Russia appears to be out of Iranian-made drones, Western officials said Tuesday.
The comments come after Ukraine's military said Iranian drones don't work during cold weather.
British intelligence said last month that Russian suicide drone attacks appeared to stop.
Russian forces appear to be out of Iranian-made drones that have been used in recent weeks to terrorize Ukrainian cities and civilians, Western officials say.
One unnamed Western official said Tuesday that while Moscow has run out of the Iranian drones, it still anticipates "a resupply," according to an ABC News report. The comments come amid a drop in usage for the deadly systems.
Yevgeny Silkin, a top Ukrainian military official, said recently that Russia had stopped using Iranian-made drones because they don't work in cold weather, noting that they are constructed using plastic and other materials that are not resistant to frost.
Britain's defense ministry shared in a late-November intelligence update that there had been no public reports of "one way attack" (OWA) drone strikes since November 17, a reference to the Iranian-made explosive suicide drone Shahed-136 that became a weapon of choice for Russian President Vladimir Putin's forces.

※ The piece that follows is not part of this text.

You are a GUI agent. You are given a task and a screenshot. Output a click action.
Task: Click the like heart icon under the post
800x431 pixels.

"Russia has likely very nearly exhausted its current stock, but will probably seek resupply," Britain's defense ministry said at the time. "Russia can probably procure UAVs from overseas more rapidly than it can manufacture new cruise missiles domestically."

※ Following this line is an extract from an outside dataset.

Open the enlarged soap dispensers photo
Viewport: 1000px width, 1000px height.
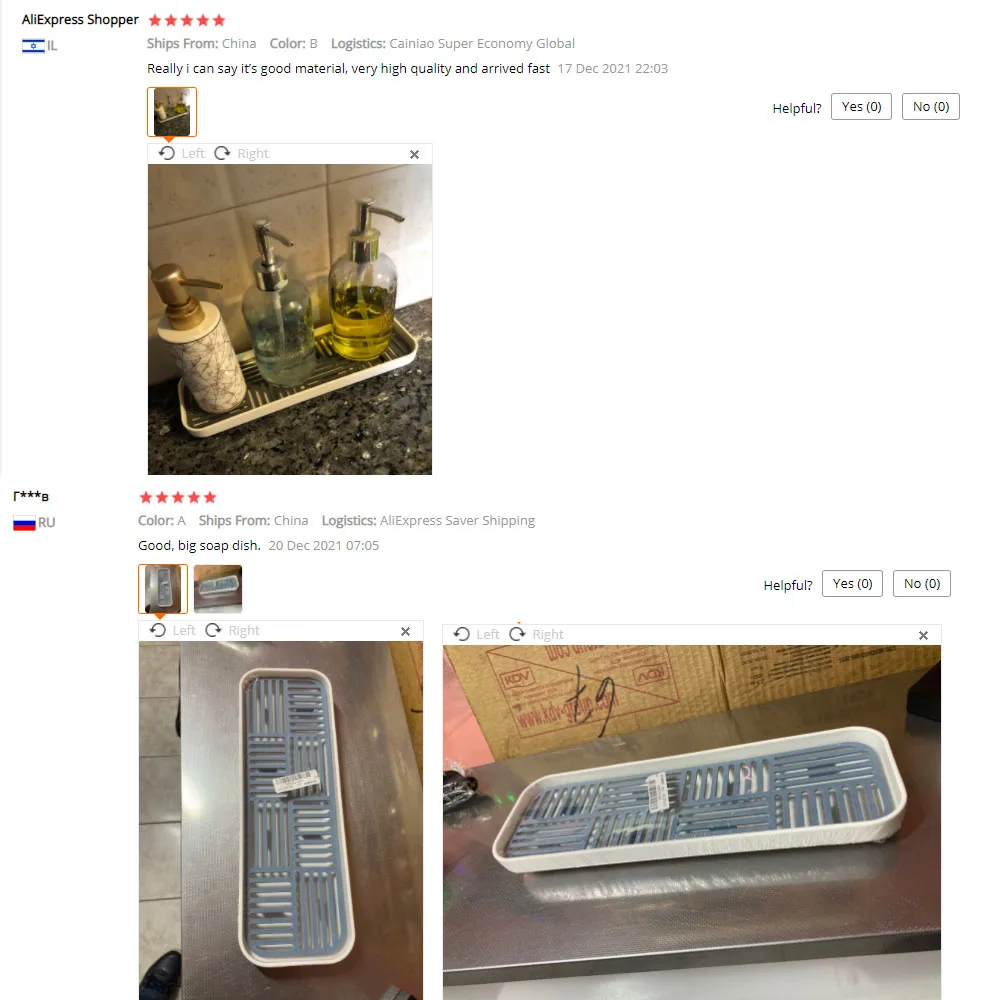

The top US intelligence official, Director of National Intelligence Avril Haines said recently that Russia is burning through its munitions stockpiles faster than it can replenish them. Drones are a cheaper alternative.

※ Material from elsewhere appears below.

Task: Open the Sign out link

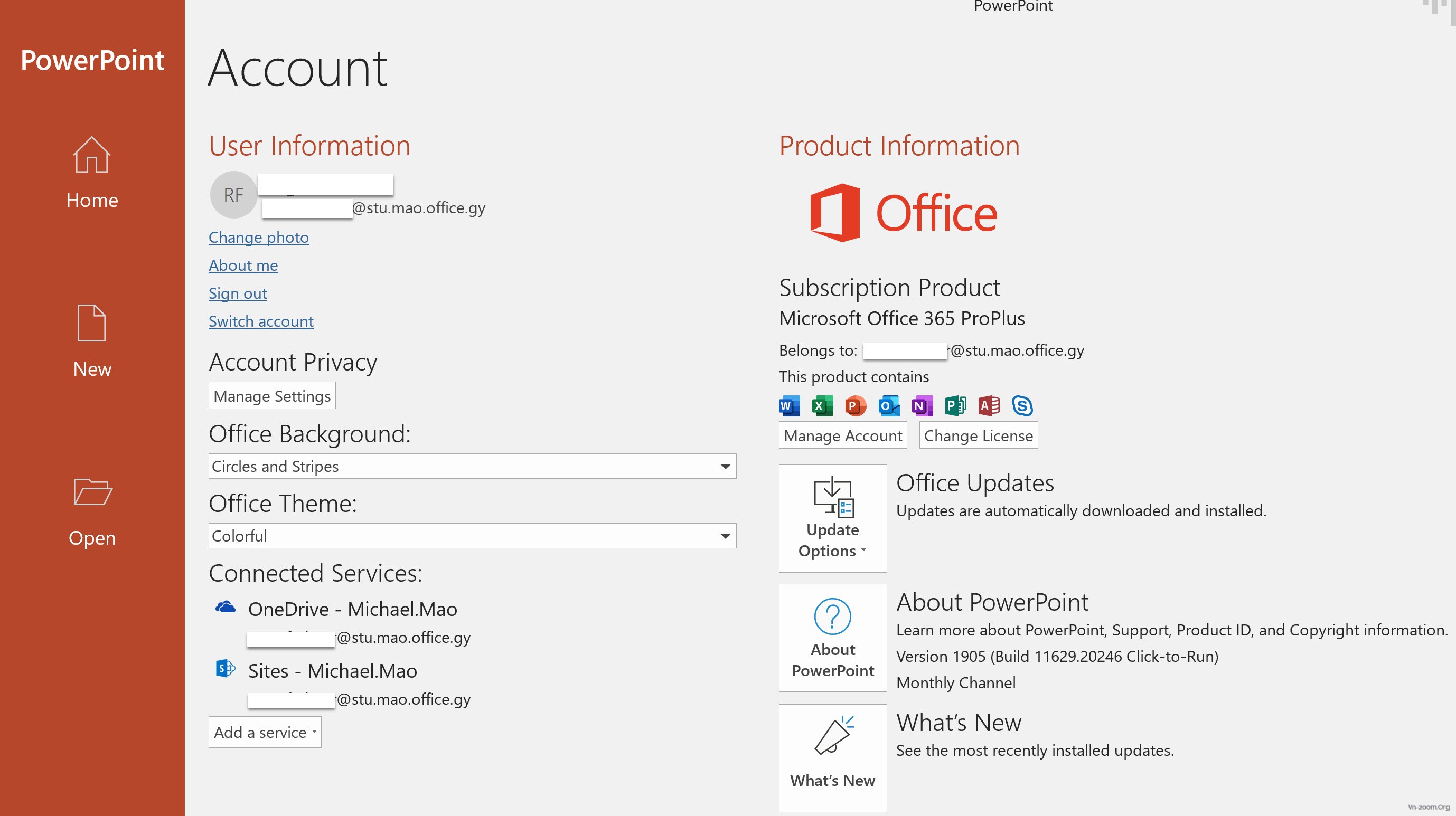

US officials had warned over the summer that Iran was preparing to send drones to Russia, and then the weapons first saw battlefield action in early September. These weapons included the Shahed-136, Shahed-129, Shahed-191, and Qods Mohajer-6 and were used in "hundreds" of attacks against Ukraine in the following weeks, Britain's defense ministry said.
Most notable of the weapons has been the Shahed-136, which Russian forces have used to terrorize Ukrainian cities in attacks against the country's civilian areas, civil infrastructure, and energy grid.
Although the Shahed-136 is referred to as a drone, it's actually a long-range loitering munition — meaning it can fly around like a drone and linger over a target area. Once on site, these systems can be directed at specific targets, fly straight into them, and detonate upon impact — thus leading people to refer to them as suicide or kamikaze drones.
These 440-pound weapons are relatively slow, fly at low altitudes, and carry a small explosive payload, according to Western intelligence. Despite this, when launched in swarms these systems can cause considerable damage.
Aside from reaching out to Iran, Russia — facing crippling international sanctions — has also sought military assistance from North Korea. US officials have said previously that Moscow's search for help among pariah states such as these is a sign of Putin's desperation.